Mit dem nachfolgenden Text hat der DBSV nun am 07.03.2017 alle Kultusministerien, die Landesbehindertenbeauftragten sowie die Bundesbehindertenbeauftragte Verena Bentele und die Kultusministerkonferenz angeschrieben.
Über evtl. Rückmeldungen zu unseren Briefen werden wir Sie informieren. Es ist sicher hilfreich, wenn Sie die Forderung nach barrierefreien Schulbüchern auch in Ihre bildungspolitischen Aktivitäten auf Landesebene einbeziehen. Ein wichtiger Baustein ist z. B. die Änderung der Schulbuchzulassungsverordnungen in allen Bundesländern.

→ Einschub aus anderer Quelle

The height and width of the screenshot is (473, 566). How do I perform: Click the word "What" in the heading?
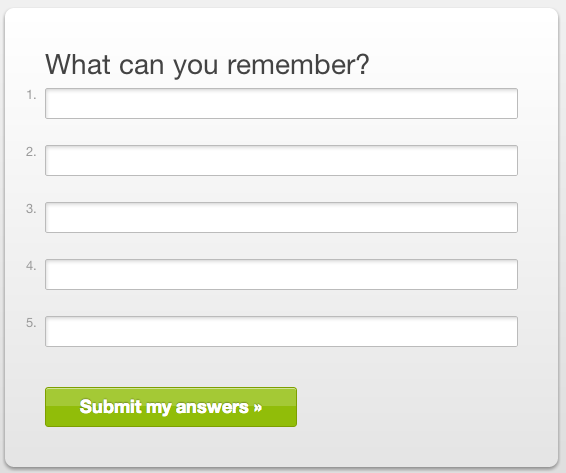pos(78,64)
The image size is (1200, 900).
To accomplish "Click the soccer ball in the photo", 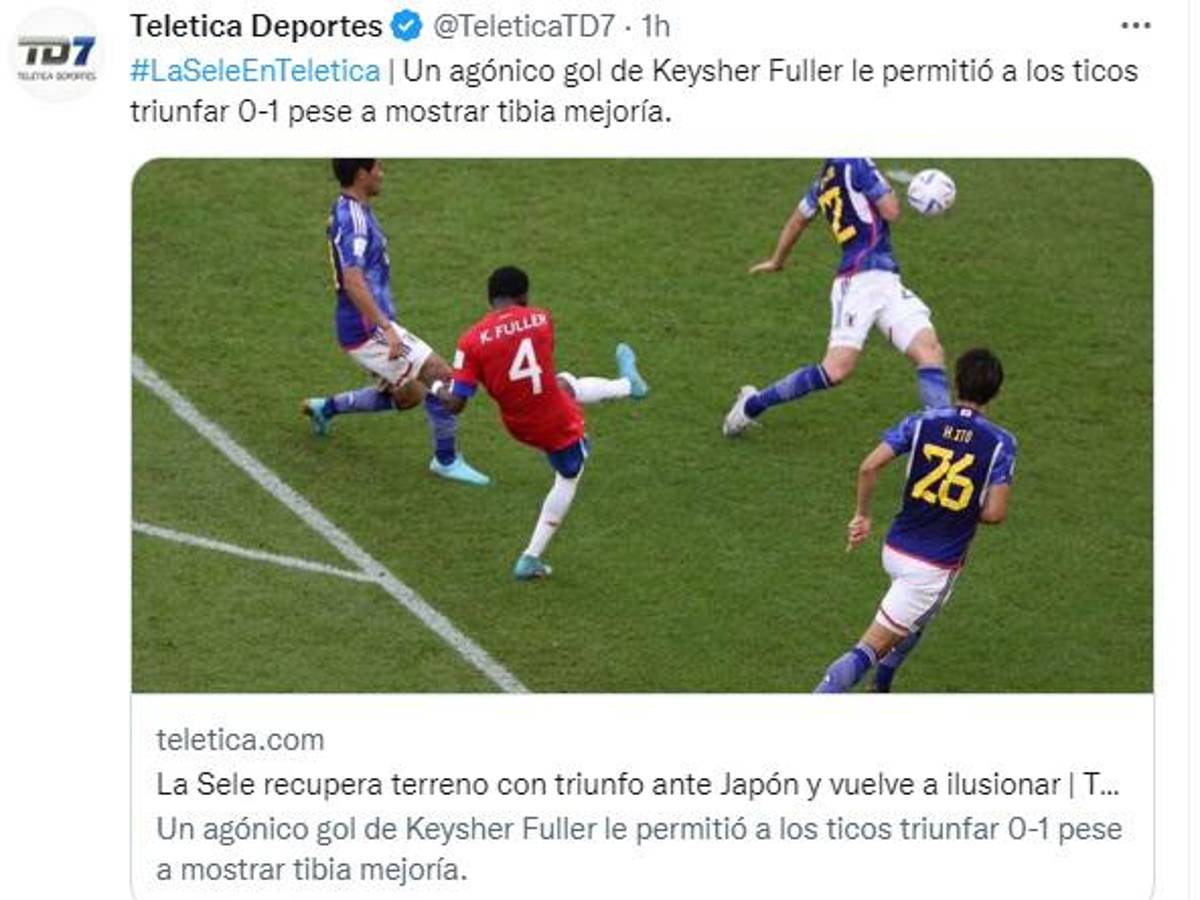I will [931, 192].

Diese sollten vorschreiben, dass Schulbücher nur dann zugelassen werden, wenn sie vom Verlag auch in barrierefreiem digitalem Format bereitgestellt werden.

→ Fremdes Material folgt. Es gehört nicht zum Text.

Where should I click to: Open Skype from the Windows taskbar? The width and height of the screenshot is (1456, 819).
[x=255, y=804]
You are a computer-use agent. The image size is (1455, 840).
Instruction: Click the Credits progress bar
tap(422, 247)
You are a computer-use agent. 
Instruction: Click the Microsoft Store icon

Im Folgenden der Brieftext:

Büchernot bei blinden und sehbehinderten Lernenden

Sehr geehrte …,
der Deutsche Blinden- und Sehbehindertenverband ist der Spitzenverband der blinden und sehbehinderten Menschen in Deutschland und setzt sich u. a. für gleiche Bildungschancen für Schülerinnen und Schüler mit Seheinschränkung ein.
Neben vielen anderen Faktoren ist die Versorgung mit Lernmitteln in zugänglichen Formaten ein unverzichtbarer Baustein für gute Bildung.
Schulbücher und andere Medien müssen für Lernende mit Seheinschränkung zur gleichen Zeit in gleicher hoher Qualität und barrierefrei zur Verfügung stehen, wie für alle anderen auch und in einem barrierefreien Format.
Der DBSV begrüßt, dass die digitale Bereitstellung von Schulbüchern durch einen Vertrag des Hessischen Kultusministeriums mit dem Verband der Schulbuchverlage grundsätzlich ermöglicht wird.
Damit diese grundsätzliche Möglichkeit aber auch zu einer tatsächlichen gleichberechtigten Schulbuchversorgung führt, sind erhebliche Anstrengungen zu unternehmen. Der DBSV fordert deshalb alle Beteiligten auf, unverzüglich bessere Bedingungen für die Schulbuchversorgung zu schaffen und zwar:

1.     Schulbücher müssen von Verlagen in barrierefreien digitalen Formaten angeboten werden
Die Schulbuchzulassungsverordnungen der Länder sind entsprechend zu ergänzen.
Heutige Schulbücher sind mit hohem didaktischem Anspruch sehr differenziert gestaltet. Bei der Übertragung in Blindenschrift, sehbehindertengerechten Großdruck oder ein barrierefreies digitales Format muss die eigentliche Struktur aus dem gedruckten Buch oder den vom Verlag gelieferten Daten i. d. R. in mühsamer und sehr langwieriger Kleinarbeit nachgebildet werden.
Dies wäre nicht notwendig, wenn Schulbuchverlage ihre Werke mit Erscheinen bereits in einem barrierefreien digitalen Format bereitstellen würden. Aus diesem können dann unterschiedliche Medienformen wie Großdruck, Blindenschrift, Hörformate u. ä. erstellt werden.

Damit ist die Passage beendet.